-- Requirement --
Quote the stretch of the entries below from the line containing "Open the layer manager stack icon" through the end, leaving the pictures out of your answer.

[Saved entries]
☆ ☆ ☆ ☆ ☆ ☆ ☆
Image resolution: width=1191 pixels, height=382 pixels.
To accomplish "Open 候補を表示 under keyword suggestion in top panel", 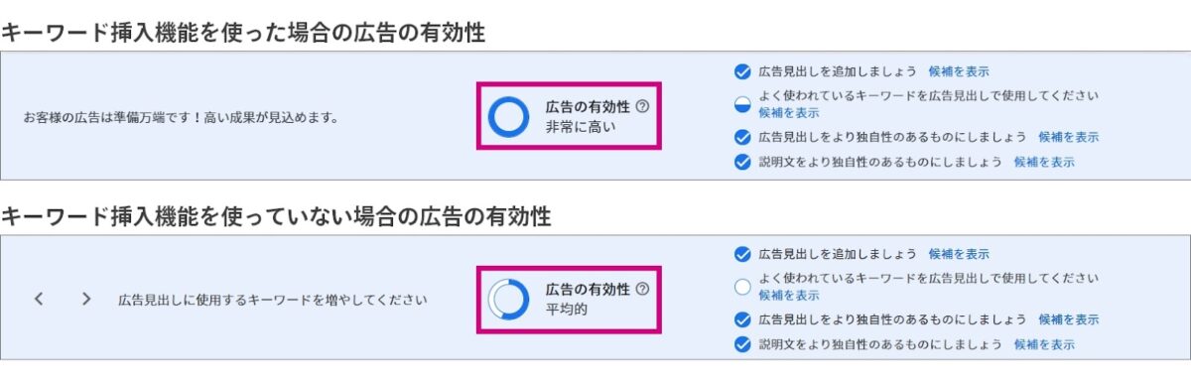I will pos(789,112).
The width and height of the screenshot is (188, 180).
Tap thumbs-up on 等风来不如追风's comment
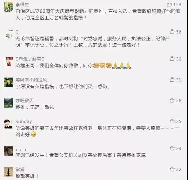pos(172,79)
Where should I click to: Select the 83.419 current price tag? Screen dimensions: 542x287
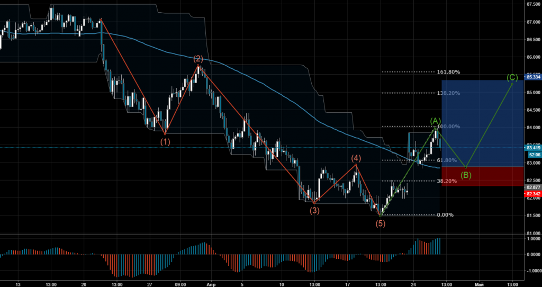click(x=532, y=147)
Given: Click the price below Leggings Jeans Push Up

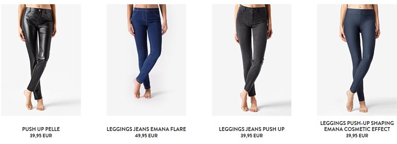Looking at the screenshot, I should 252,136.
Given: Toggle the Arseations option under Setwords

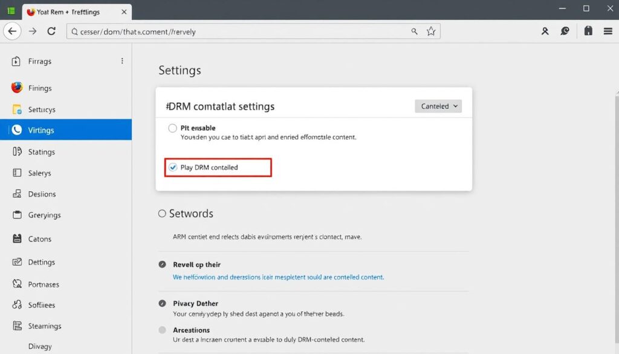Looking at the screenshot, I should (163, 330).
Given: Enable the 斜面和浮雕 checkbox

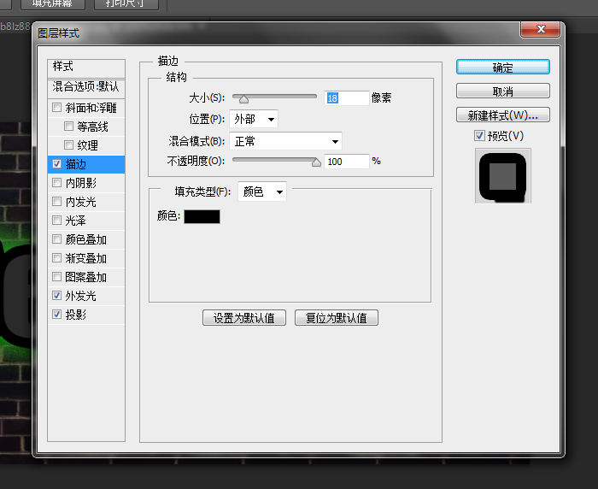Looking at the screenshot, I should click(57, 108).
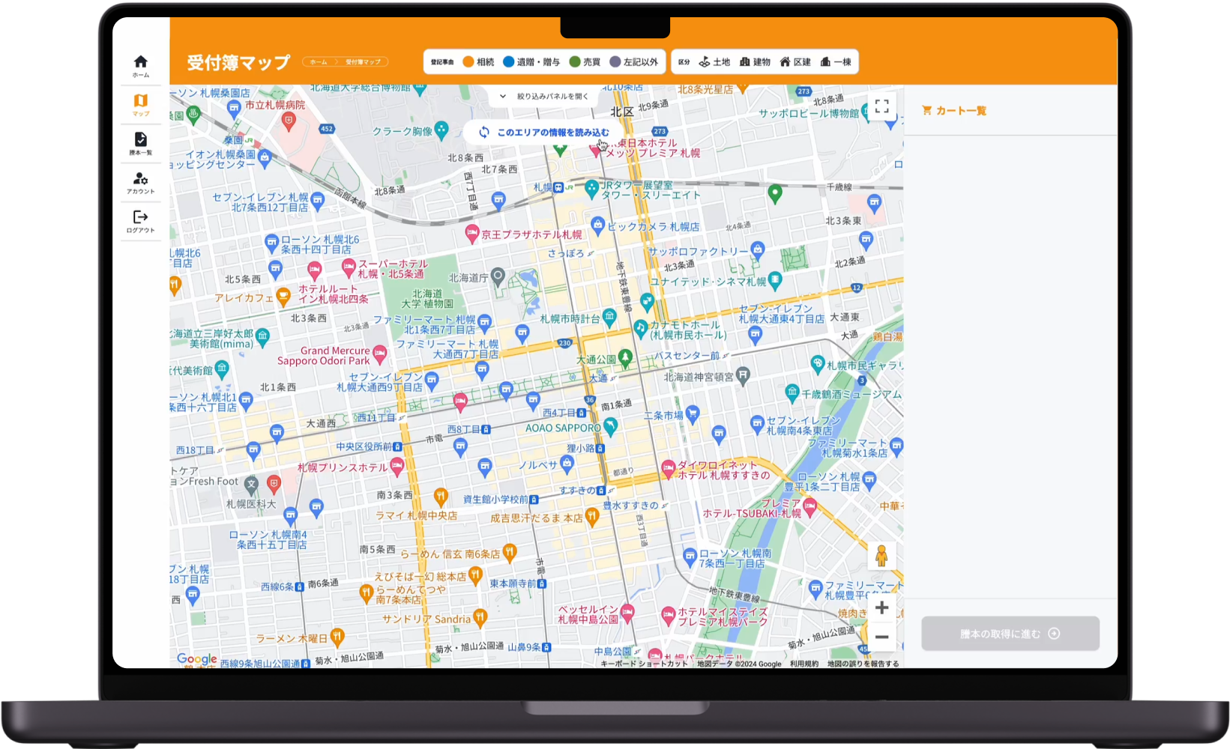Click the cart icon beside カート一覧
Screen dimensions: 1230x749
pyautogui.click(x=926, y=111)
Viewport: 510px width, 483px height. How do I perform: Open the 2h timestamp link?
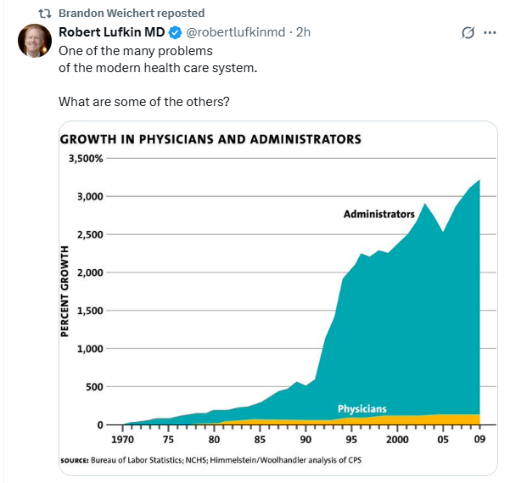303,32
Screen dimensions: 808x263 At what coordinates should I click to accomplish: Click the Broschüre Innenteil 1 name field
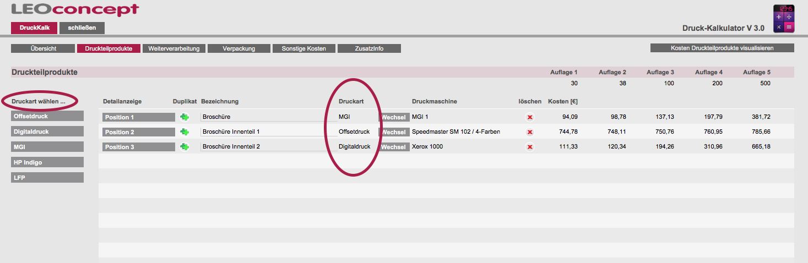(x=268, y=132)
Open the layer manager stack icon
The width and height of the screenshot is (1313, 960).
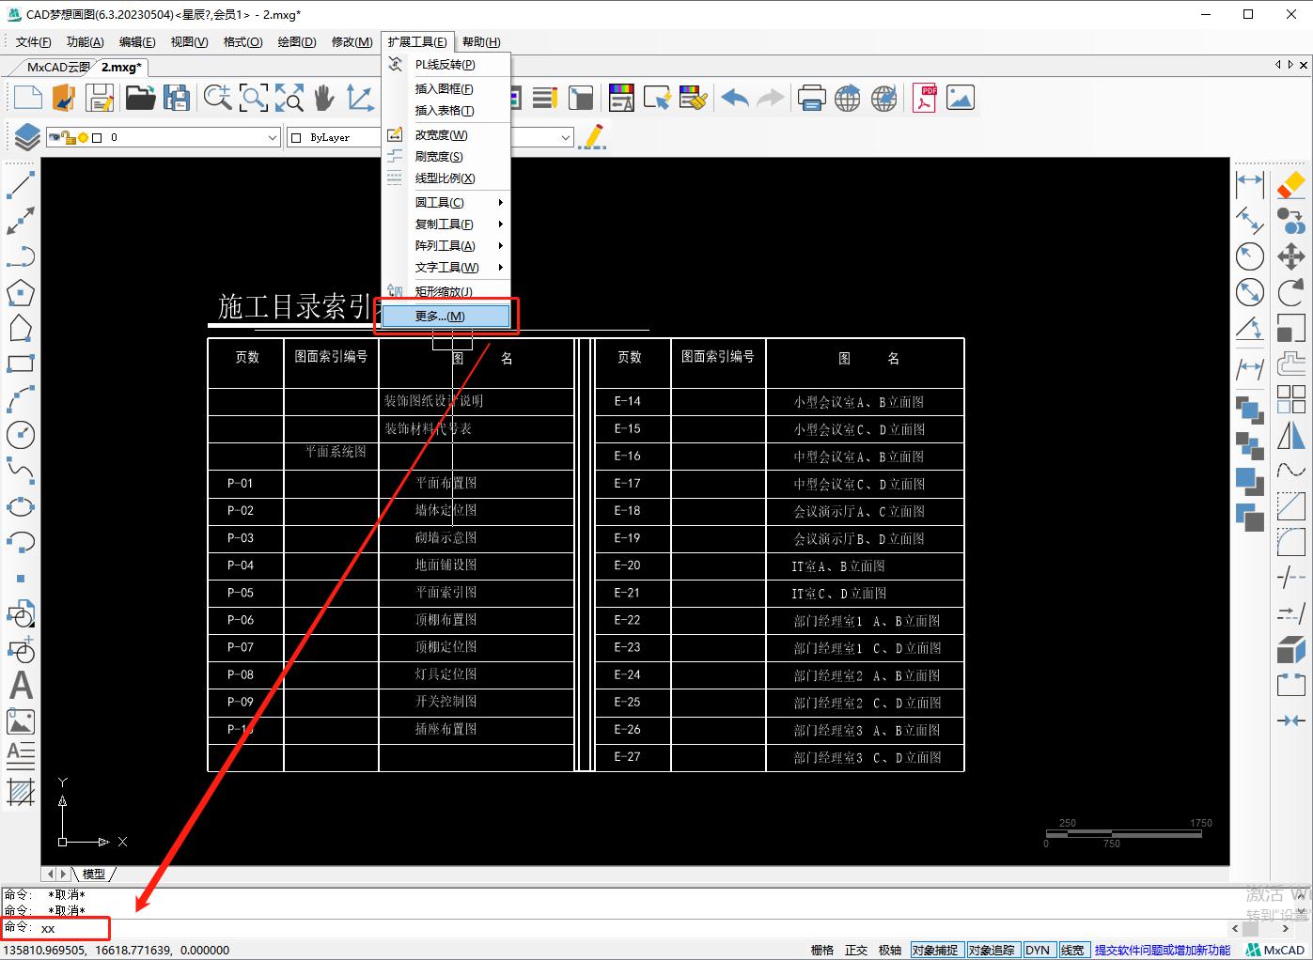tap(27, 137)
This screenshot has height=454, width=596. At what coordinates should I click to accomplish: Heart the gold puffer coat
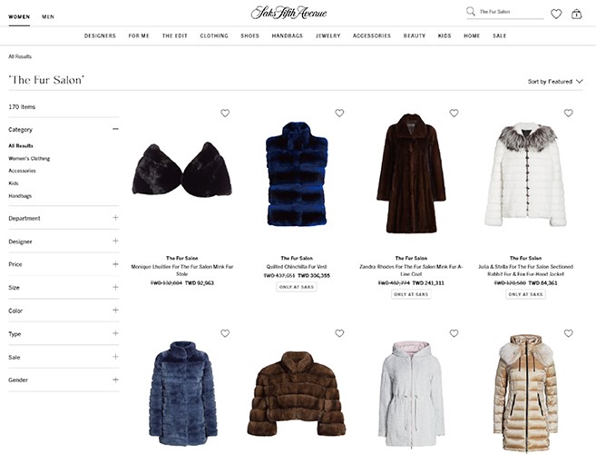[568, 333]
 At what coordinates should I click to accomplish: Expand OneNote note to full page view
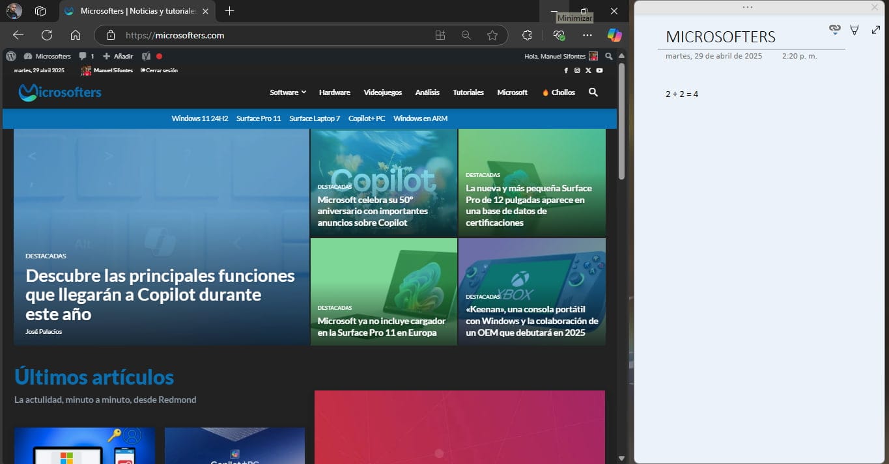tap(875, 30)
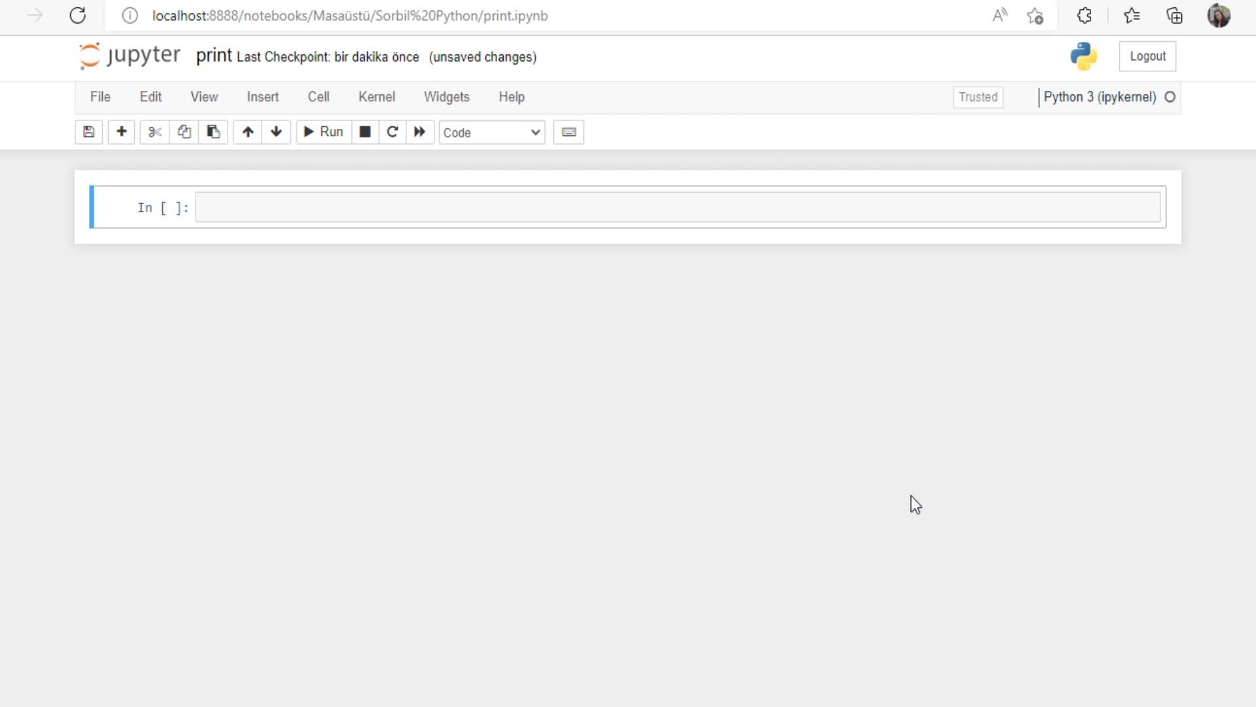Click the move cell down icon
Viewport: 1256px width, 707px height.
276,132
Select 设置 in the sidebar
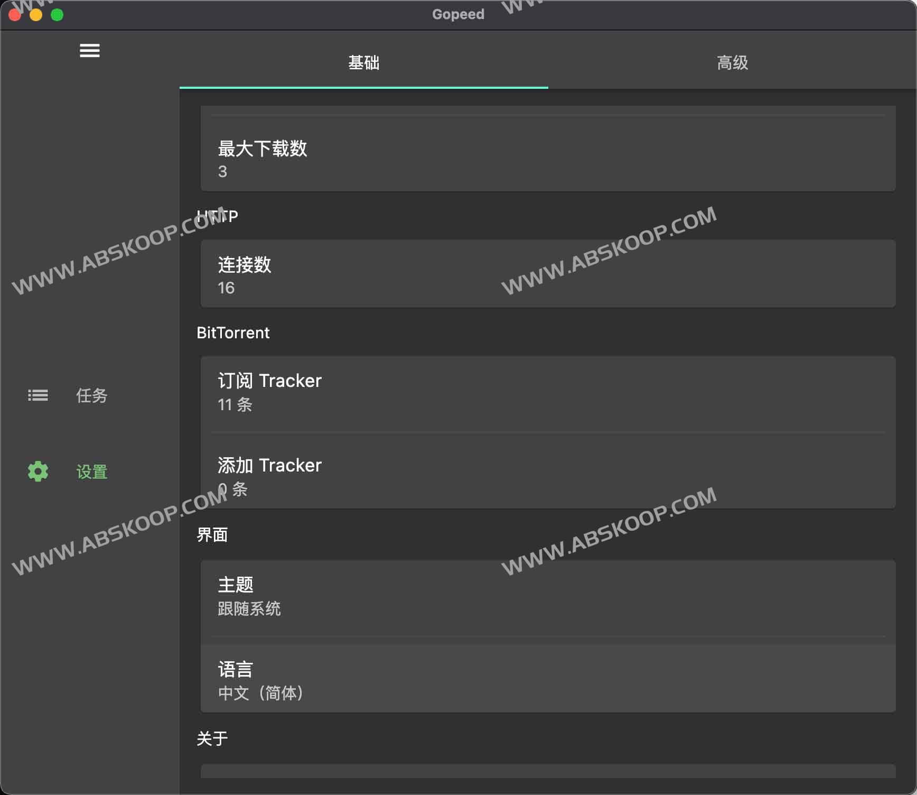The image size is (917, 795). (x=91, y=471)
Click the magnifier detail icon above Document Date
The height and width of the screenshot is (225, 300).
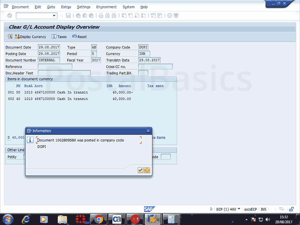[x=10, y=37]
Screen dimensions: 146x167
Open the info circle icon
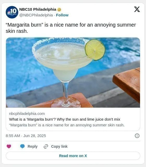point(137,136)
☆ ☆ ☆ ☆ ☆ ☆ ☆
-- Reply to the task --
Open the layer manager stack icon
The width and height of the screenshot is (1313, 960).
tap(27, 137)
This screenshot has height=454, width=596. At what coordinates should I click to accomplish: Heart the gold puffer coat
[568, 333]
 At what coordinates should I click to accomplish: Expand OneNote note to full page view
tap(875, 30)
Click the move cell down icon
Viewport: 1256px width, 707px height.
276,132
Select 设置 in the sidebar
The image size is (917, 795). (x=91, y=471)
Click the magnifier detail icon above Document Date
The height and width of the screenshot is (225, 300).
[x=10, y=37]
Screen dimensions: 146x167
Open the info circle icon
point(137,136)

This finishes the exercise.